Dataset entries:
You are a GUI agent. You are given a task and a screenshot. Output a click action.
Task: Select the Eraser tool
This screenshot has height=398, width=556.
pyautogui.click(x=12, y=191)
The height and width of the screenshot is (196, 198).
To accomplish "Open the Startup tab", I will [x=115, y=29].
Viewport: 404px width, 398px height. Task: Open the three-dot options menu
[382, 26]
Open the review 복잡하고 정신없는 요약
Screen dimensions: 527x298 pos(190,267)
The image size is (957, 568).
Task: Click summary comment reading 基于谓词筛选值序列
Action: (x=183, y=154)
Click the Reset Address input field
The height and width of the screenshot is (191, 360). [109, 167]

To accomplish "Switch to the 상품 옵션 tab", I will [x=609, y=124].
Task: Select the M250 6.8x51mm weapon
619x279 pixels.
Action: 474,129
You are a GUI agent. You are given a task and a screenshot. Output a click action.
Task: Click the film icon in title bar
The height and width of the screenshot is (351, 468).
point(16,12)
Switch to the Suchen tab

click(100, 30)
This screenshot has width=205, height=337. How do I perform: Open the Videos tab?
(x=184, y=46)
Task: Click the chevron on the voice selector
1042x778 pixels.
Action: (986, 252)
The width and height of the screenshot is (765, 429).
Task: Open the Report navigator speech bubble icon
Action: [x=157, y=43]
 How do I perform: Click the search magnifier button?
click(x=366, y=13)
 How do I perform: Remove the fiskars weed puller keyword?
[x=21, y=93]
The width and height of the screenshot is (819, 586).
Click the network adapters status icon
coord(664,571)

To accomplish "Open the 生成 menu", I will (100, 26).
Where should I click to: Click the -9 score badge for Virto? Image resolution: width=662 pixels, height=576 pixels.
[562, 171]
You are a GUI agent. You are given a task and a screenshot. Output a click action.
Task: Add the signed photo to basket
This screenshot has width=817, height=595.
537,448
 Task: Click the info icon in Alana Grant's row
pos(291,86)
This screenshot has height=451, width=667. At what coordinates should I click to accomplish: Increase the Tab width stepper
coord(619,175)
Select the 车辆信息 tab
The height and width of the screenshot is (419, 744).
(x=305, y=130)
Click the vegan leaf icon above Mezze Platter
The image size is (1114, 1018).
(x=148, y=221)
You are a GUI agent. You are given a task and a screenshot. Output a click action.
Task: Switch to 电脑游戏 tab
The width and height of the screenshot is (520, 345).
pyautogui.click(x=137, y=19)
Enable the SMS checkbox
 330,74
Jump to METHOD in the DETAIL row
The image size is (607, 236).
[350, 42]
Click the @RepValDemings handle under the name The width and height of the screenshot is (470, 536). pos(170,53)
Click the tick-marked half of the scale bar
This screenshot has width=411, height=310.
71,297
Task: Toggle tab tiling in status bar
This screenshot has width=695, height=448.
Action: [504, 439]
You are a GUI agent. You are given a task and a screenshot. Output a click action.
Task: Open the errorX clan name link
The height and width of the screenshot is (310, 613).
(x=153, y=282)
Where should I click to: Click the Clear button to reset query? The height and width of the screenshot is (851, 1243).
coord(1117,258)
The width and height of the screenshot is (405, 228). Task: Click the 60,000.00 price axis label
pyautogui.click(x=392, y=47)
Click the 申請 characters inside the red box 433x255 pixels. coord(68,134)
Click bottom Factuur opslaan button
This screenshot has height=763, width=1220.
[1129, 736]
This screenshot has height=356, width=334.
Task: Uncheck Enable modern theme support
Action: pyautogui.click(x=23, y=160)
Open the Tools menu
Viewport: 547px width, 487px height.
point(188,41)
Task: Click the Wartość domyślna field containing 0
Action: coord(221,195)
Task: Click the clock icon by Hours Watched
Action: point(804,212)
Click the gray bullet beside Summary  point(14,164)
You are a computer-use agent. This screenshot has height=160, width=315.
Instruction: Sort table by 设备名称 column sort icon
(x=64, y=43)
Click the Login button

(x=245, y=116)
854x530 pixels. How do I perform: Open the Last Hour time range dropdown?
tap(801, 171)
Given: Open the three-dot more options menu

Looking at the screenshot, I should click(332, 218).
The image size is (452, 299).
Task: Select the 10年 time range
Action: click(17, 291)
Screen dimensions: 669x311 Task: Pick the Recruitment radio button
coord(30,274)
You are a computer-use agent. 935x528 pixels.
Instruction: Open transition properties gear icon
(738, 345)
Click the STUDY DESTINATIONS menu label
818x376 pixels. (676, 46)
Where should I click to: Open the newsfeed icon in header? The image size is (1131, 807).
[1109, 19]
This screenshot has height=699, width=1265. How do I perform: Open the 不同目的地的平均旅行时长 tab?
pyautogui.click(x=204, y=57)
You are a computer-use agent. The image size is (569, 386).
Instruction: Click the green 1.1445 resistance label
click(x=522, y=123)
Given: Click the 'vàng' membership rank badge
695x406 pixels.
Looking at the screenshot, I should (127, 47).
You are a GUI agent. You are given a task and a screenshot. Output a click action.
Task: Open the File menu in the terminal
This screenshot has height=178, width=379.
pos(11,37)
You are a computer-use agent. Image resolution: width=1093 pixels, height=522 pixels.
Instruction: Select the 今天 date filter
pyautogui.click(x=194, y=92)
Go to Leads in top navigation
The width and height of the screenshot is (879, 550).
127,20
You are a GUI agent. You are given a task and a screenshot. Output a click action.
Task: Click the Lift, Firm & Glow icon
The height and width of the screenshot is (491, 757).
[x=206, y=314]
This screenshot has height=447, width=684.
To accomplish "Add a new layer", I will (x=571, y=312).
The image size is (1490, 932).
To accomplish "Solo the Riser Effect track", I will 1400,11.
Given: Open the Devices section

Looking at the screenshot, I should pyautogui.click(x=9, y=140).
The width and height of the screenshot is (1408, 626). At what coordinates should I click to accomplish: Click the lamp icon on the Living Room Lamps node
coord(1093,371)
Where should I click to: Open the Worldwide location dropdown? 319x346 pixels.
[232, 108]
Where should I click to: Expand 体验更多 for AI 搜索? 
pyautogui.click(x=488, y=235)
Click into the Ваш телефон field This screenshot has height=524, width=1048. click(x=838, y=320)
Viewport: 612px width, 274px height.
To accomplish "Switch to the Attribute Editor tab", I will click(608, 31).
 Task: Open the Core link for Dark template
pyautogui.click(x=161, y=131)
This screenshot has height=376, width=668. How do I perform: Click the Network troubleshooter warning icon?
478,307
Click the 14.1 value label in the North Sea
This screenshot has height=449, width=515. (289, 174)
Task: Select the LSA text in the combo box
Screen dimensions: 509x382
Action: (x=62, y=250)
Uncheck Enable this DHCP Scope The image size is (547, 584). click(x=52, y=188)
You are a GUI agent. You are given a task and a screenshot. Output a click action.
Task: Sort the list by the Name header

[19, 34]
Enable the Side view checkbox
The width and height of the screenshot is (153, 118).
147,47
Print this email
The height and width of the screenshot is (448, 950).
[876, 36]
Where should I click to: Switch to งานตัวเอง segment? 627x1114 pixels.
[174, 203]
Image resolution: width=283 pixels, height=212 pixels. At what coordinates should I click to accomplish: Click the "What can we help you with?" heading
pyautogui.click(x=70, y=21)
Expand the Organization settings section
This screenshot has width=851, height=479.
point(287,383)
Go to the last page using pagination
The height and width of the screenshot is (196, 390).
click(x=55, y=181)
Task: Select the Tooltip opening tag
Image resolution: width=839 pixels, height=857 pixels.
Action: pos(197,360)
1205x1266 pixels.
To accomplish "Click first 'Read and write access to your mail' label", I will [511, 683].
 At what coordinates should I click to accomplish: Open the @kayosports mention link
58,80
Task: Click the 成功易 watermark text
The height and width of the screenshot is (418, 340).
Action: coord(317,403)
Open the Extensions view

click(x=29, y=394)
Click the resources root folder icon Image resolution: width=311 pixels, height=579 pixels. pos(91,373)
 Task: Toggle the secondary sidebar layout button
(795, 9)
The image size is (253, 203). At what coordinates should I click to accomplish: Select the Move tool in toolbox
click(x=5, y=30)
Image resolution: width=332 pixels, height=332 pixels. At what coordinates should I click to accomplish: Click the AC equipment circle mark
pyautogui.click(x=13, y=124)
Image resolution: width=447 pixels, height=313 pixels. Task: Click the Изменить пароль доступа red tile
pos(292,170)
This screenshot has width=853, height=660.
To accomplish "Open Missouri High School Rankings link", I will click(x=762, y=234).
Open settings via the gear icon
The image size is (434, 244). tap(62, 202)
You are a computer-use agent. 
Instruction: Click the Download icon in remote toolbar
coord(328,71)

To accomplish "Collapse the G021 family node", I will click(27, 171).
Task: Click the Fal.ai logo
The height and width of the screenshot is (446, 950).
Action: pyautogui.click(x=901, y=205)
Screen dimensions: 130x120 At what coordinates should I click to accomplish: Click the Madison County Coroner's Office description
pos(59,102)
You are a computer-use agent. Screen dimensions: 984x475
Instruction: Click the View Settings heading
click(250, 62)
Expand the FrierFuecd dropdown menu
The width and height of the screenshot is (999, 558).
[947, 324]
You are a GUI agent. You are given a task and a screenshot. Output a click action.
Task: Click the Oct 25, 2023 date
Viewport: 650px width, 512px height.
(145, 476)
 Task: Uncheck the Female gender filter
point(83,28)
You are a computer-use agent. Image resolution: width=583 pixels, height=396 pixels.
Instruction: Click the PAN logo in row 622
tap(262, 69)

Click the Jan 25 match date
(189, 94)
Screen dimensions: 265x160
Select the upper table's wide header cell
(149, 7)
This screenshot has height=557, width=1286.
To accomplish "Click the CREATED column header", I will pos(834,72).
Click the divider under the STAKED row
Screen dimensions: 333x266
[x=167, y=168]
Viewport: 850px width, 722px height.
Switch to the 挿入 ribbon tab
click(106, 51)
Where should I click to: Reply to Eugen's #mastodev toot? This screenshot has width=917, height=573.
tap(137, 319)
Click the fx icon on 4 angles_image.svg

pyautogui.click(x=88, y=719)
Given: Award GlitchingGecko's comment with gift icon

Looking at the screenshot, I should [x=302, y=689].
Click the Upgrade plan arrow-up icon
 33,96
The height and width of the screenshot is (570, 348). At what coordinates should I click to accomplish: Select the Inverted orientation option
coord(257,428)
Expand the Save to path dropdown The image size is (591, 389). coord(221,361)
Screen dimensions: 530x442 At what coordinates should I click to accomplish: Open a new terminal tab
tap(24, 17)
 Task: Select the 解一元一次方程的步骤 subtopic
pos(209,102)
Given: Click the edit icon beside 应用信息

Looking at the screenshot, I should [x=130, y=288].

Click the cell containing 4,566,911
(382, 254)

> **About this exercise**
In the data above, repeat exactly each line from the first through the line that contains "The height and width of the screenshot is (196, 198).", and give nothing else.

> **Response**
You are a GUI agent. You are given a task and a screenshot. Output a click action.
Task: Select the Eraser tool
This screenshot has height=398, width=556.
pyautogui.click(x=12, y=191)
The height and width of the screenshot is (196, 198).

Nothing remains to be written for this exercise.